The cuneiform Ri sign, or Re, is found in both the 14th-century BC Amarna letters and the Epic of Gilgamesh; it is in the top 25 most used cuneiform signs (Buccellati, 1979) for ri, or re, but has other syllabic or alphabetic uses, as well as the Sumerogram usage for RI (Epic of Gilgamesh).

The ri (cuneiform) sign has the following uses in the Epic of Gilgamesh:

dal
re
ri
tal
ṭal
RI (Sumerogram usage)

The specific usage numbers for the sign's meaning in the Epic is as follows: dal-(4), re-(56), ri-(372), tal-(70), ṭal-(2), RI-(1).

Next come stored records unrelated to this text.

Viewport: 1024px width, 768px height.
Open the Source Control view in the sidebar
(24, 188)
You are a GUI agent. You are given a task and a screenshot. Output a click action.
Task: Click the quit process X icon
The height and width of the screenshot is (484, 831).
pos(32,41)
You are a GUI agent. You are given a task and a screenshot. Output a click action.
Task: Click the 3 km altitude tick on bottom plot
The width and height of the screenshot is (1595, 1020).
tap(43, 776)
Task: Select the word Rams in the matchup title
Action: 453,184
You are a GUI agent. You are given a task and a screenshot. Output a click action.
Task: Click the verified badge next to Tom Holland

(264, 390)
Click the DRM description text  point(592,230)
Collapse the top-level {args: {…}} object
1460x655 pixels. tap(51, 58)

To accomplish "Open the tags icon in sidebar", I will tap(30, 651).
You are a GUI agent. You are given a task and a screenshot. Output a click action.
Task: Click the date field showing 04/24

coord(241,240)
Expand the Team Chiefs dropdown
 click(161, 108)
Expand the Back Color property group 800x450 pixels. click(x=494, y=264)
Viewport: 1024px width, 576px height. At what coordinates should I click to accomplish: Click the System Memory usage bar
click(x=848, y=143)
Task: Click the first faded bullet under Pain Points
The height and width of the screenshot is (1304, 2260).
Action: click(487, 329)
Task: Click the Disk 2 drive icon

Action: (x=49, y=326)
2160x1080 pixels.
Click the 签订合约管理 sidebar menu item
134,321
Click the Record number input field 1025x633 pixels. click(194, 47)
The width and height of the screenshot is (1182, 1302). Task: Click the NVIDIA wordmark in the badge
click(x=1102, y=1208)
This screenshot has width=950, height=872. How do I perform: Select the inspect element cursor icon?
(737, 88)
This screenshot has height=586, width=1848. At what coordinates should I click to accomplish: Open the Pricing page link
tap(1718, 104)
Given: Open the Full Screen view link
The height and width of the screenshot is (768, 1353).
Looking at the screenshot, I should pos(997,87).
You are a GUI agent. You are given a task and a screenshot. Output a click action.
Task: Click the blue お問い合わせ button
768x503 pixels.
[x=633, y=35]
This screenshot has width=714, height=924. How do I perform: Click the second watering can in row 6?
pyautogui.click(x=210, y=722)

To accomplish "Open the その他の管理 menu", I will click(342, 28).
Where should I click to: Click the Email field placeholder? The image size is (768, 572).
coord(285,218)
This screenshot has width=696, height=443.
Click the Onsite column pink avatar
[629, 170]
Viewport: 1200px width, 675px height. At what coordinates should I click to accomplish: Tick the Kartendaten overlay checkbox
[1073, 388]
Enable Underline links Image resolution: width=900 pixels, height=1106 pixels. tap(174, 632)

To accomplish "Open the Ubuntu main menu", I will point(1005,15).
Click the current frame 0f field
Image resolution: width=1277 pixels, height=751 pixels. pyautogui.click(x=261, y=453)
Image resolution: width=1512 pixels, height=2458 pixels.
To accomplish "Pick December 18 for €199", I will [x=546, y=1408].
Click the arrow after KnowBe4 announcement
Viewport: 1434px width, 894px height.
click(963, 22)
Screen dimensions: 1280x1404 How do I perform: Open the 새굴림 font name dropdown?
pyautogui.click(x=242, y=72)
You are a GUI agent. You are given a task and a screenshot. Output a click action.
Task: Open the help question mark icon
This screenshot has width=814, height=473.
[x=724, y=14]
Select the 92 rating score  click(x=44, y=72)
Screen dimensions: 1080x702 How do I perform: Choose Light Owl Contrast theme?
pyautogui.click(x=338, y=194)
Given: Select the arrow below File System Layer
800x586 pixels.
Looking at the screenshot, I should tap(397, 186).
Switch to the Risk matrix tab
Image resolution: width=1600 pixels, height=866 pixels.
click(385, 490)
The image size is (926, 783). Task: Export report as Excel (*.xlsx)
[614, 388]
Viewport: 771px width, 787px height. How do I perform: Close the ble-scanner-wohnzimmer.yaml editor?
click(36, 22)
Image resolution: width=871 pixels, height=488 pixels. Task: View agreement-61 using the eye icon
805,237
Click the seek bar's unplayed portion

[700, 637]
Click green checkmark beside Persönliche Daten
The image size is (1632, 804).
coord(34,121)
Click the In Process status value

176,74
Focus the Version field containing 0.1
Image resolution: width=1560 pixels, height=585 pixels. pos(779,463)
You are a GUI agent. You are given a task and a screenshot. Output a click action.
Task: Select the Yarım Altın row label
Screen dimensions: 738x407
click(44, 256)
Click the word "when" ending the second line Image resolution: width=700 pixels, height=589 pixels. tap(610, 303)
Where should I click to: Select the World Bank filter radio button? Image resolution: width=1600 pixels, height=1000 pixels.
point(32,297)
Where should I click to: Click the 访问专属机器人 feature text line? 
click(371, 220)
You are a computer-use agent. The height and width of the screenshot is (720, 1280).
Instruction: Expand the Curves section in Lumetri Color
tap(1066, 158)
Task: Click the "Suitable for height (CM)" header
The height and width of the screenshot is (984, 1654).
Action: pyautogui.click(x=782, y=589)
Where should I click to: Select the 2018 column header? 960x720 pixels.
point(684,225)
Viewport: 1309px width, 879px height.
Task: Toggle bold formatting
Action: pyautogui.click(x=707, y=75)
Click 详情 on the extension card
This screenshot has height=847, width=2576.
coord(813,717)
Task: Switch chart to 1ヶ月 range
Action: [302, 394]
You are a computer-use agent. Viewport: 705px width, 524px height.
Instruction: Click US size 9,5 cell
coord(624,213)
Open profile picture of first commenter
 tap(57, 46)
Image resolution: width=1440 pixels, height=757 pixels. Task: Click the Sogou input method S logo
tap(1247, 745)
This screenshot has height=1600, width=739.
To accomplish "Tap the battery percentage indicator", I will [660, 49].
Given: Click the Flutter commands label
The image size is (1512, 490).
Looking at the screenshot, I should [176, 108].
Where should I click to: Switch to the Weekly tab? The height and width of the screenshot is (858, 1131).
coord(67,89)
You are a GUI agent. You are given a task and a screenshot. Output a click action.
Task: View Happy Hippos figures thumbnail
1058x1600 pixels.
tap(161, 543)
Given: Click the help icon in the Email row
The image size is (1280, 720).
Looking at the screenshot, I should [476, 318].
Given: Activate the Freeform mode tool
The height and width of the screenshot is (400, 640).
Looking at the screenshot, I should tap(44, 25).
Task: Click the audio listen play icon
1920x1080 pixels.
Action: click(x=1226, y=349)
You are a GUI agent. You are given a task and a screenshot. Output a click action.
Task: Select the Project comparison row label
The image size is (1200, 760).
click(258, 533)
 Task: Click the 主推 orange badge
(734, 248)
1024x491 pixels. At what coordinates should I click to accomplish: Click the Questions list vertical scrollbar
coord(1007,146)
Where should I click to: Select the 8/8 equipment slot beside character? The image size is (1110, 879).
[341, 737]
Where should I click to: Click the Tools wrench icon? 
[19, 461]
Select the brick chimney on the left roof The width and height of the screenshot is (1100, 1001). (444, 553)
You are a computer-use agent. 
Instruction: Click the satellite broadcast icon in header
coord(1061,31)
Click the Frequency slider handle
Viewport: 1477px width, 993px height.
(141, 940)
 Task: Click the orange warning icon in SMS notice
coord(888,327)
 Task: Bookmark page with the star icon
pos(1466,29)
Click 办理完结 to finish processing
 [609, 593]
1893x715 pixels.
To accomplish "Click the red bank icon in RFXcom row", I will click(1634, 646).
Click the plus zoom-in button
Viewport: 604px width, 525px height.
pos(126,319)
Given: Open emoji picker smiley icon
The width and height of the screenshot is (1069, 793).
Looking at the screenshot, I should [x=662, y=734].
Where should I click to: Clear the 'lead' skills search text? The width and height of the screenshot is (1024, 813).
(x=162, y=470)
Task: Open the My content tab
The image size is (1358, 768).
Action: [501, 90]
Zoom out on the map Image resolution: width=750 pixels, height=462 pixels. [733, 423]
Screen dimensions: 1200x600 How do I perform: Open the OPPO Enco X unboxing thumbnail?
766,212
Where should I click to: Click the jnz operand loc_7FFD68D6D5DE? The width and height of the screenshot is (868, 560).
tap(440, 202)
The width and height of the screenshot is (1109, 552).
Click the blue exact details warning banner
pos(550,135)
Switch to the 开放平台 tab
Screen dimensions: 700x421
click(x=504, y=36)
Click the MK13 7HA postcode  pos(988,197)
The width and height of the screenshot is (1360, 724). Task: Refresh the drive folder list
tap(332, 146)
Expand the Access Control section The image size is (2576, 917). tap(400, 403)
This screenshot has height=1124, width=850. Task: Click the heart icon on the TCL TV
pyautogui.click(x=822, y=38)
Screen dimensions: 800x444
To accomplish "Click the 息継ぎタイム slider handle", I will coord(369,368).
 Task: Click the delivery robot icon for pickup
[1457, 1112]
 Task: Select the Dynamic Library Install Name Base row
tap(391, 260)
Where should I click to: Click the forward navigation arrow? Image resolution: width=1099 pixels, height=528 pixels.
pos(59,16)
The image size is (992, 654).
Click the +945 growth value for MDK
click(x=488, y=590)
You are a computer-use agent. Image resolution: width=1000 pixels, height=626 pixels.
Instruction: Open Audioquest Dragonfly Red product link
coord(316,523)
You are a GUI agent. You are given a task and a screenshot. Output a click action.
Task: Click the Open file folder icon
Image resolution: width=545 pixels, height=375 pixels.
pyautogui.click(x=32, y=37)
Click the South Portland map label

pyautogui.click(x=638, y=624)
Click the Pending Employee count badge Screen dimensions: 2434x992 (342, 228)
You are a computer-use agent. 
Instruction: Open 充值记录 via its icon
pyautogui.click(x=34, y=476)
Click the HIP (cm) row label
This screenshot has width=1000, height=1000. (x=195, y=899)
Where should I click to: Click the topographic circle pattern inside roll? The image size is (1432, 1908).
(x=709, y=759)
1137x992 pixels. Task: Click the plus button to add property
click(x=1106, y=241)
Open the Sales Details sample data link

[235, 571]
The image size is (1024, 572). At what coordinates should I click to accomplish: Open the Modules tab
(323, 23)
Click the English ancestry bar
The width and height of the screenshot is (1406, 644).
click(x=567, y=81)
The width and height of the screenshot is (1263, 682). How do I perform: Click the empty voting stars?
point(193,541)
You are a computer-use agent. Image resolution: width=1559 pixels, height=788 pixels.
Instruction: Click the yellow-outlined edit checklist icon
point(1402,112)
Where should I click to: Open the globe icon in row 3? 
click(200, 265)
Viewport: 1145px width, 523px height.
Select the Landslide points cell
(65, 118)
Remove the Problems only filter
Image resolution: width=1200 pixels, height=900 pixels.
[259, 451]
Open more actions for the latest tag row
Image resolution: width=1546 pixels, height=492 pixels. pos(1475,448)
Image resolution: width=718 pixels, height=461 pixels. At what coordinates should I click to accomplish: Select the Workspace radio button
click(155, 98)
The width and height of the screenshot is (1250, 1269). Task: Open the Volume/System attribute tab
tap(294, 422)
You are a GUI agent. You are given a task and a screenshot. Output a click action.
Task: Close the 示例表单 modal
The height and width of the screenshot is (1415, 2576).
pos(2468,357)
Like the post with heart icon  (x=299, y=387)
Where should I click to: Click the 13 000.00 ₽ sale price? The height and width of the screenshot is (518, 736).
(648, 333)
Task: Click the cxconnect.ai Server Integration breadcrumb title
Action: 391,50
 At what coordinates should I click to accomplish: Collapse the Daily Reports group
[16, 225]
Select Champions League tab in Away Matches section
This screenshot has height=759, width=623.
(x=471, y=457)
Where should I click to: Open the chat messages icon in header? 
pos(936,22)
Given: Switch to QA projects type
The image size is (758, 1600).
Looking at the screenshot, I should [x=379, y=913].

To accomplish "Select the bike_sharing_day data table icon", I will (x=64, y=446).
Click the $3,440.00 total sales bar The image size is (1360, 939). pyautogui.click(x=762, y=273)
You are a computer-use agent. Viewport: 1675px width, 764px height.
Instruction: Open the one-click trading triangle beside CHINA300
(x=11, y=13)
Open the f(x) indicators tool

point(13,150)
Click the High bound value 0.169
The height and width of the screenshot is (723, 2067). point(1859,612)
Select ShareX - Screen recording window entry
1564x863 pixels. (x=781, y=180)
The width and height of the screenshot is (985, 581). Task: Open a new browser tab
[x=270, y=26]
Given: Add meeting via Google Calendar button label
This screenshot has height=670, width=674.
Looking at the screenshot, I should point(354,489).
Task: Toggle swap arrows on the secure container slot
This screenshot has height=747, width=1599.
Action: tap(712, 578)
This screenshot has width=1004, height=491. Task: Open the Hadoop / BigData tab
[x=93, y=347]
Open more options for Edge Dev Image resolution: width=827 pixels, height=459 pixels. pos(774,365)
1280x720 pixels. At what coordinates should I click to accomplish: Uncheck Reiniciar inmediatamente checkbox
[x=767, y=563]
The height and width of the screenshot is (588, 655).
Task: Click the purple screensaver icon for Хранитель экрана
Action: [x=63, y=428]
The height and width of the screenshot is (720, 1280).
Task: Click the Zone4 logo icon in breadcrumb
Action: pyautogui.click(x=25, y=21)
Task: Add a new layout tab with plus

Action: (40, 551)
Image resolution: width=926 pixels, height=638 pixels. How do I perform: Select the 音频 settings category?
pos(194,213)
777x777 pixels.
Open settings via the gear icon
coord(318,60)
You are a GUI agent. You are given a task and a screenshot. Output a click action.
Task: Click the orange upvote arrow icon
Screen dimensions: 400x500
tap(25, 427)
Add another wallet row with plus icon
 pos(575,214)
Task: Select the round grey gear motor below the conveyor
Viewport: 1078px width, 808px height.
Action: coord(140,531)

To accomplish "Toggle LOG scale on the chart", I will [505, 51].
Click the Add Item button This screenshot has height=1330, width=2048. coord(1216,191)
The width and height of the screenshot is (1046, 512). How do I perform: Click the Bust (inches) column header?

In the Amarna letters, ri also has a special usage when coupled with the naming of the Pharaoh, as "LUGAL-Ri". Lugal is the Sumerogram translated in the Akkadian language to 'King', Sarru. Thus in the Amarna letters, Lugal is used as a stand-alone, but sometimes supplemented with Ri, and specifically used as Sumerogram SÀR (an equivalent Sumerogram to mean LUGAL) to be combined with RI to make sarru for king. ('The King', as an appellation is sometimes created by adding ma (cuneiform), suffix to the end of a name (Lugal-ma.)

References

Moran, William L. 1987, 1992. The Amarna Letters. Johns Hopkins University Press, 1987, 1992. 393 pages.(softcover, )
 Parpola, 1971. The Standard Babylonian Epic of Gilgamesh, Parpola, Simo, Neo-Assyrian Text Corpus Project, c 1997, Tablet I thru Tablet XII, Index of Names, Sign List, and Glossary-(pp. 119–145), 165 pages.
Ugarit Forschungen (Neukirchen-Vluyn). UF-11 (1979) honors Claude Schaeffer, with about 100 articles in 900 pages. pp 95, ff, "Comparative Graphemic Analysis of Old Babylonian and Western Akkadian", author Giorgio Buccellati, ( i.e. Ugarit and Amarna (letters), three others, Mari, OB,Royal, OB,non-Royal letters).